先生的长篇大论终于讲到最后的重点,魏知壑放开香囊,越发坐得笔直。可就在此时,他听到身后有人轻轻“嘁”了一声。他心思敏锐,立马发觉了这句声音背后的不屑。忍了又忍,才没有往后去看。
年少的孩子总归不记事,虽说被这道声音扰了些许兴致,魏知壑却也并没在意。捱过一个下午,他不及收拾就走,还记着君子佩玉,趋以采齐,行以肆夏的规矩,只是步伐尽力快了些。
他要赶着回去,告诉母妃今日被先生夸的事!母妃平日里都不愿理他,唯有上课时说起先生对自己的教导,她才会有些兴趣。
“你们瞧,太子殿下连走路都合规矩,不愧能得先生夸赞呢!”
正想着,他却被跑来的几个兄弟姐妹嘻嘻哈哈的围住,环佩作响。略皱了皱眉,魏知壑站定后一板一眼的行礼,“二皇兄,大姐姐,三妹妹。”
“噗。”他的板正,却惹得几个孩子肆意哄笑。宫中以珍妃最为荣宠,她又生性高傲,不给任何妃嫔面子,偏偏最得圣宠。各宫娘娘们在珍妃身上讨不到好,他们的孩子就在魏知壑身上讨公道。
一群不会掩饰恶意的孩子,却又不会真的伤害到魏知壑,在随侍们眼中就只当作是皇子公主们之间的玩闹。

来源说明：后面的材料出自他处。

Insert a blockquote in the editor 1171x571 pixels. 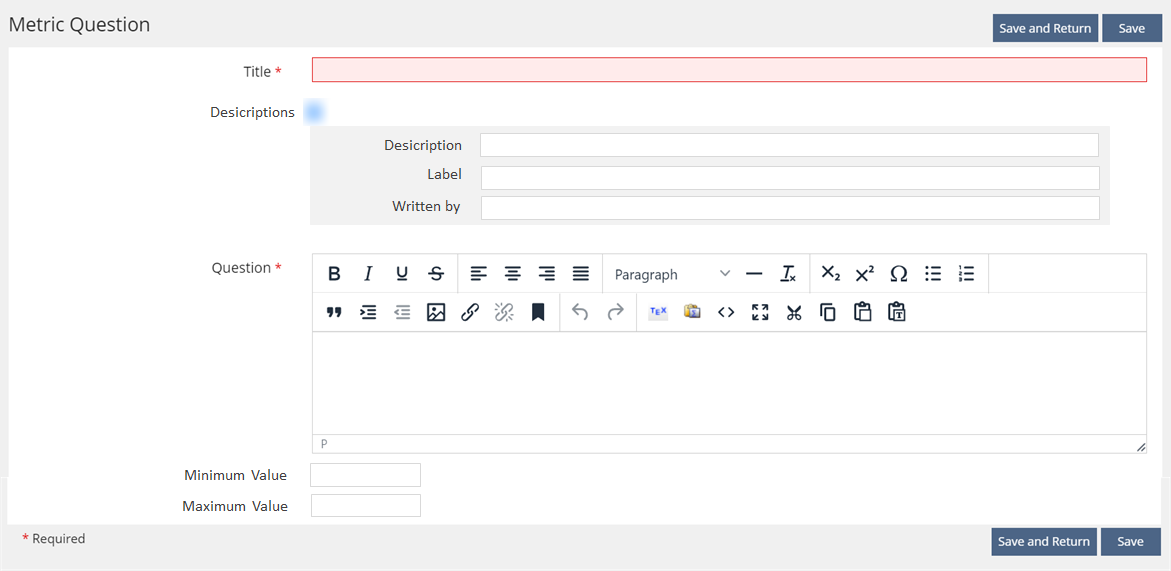334,313
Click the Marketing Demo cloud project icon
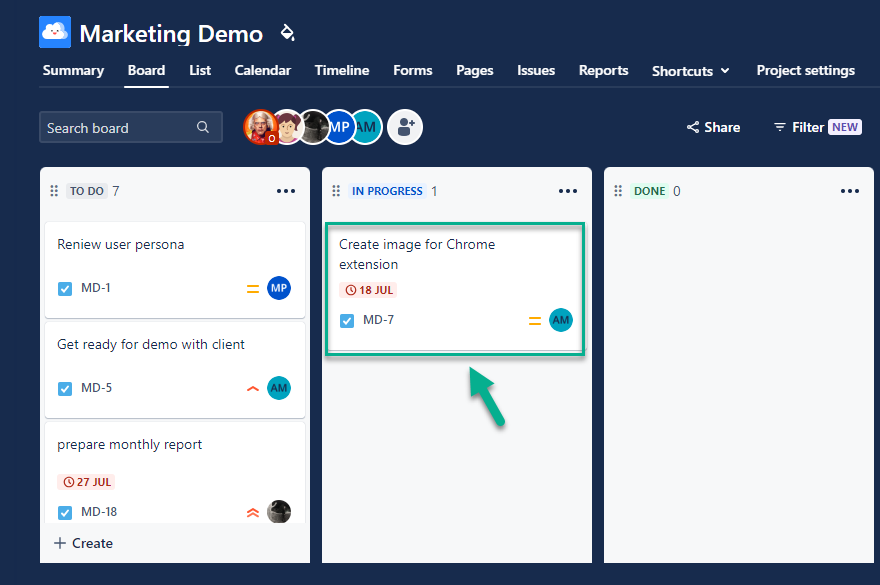This screenshot has height=585, width=880. tap(55, 32)
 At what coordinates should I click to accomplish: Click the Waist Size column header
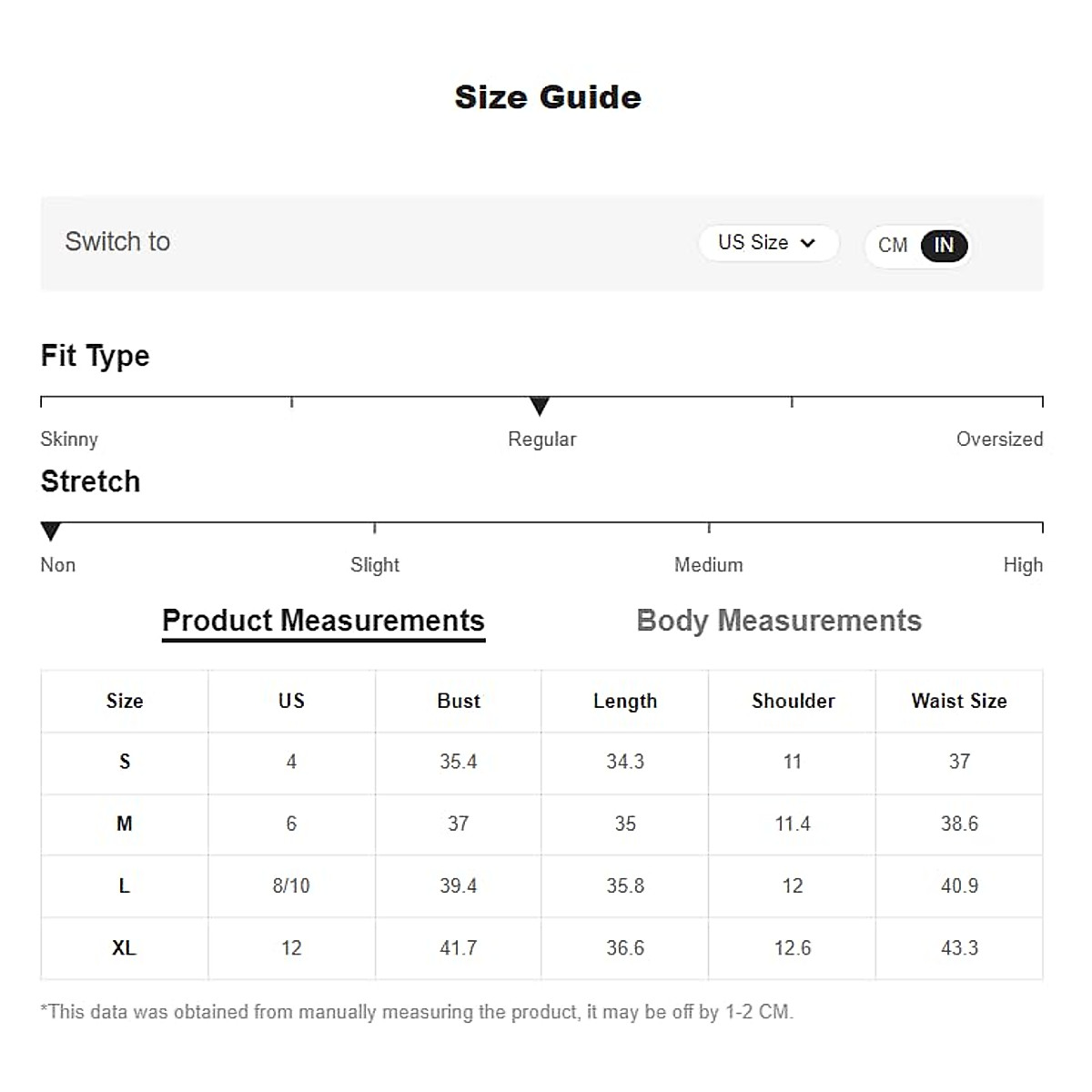959,701
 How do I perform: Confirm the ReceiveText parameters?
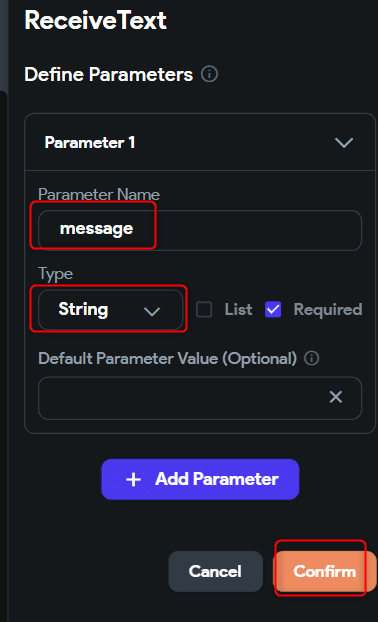pyautogui.click(x=325, y=571)
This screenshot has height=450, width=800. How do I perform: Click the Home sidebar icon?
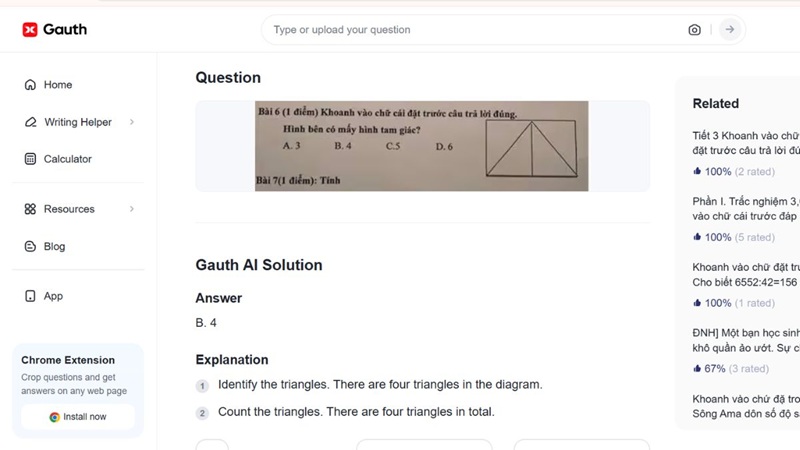pos(30,85)
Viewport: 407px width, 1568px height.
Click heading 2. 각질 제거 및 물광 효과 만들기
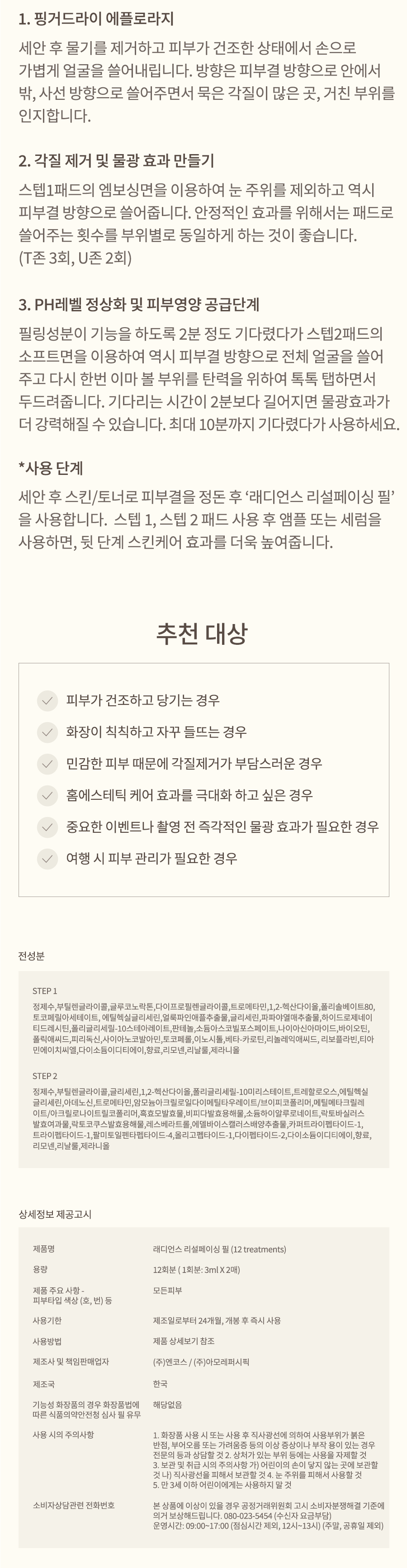(x=116, y=161)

那日依旧如此,魏知壑只看了眼远远候着的宫女嬷嬷,随后就低头默默告诫自己,他只有做一个知礼的君子,母妃才会高兴。
眼看着他依旧闭着眼不说话,几个孩子的话语越发恶毒直白。
“我母妃说了,大哥哥是被你克死的,就是因为你出生他才死了。”
“明明你跟我们一样,凭什么只有你才能日日跟父皇亲近?”
“太子殿下又如何,你母妃压根不喜欢你!我听人偷偷说过,她原本是嫁过人的!”
最后一句话,惹得魏知壑再也忍不住,上前挥了一拳。几个孩子们,迅速不得章法的厮打起来。待宫人们赶忙将他们分开的时候,人人脸上都挂了彩。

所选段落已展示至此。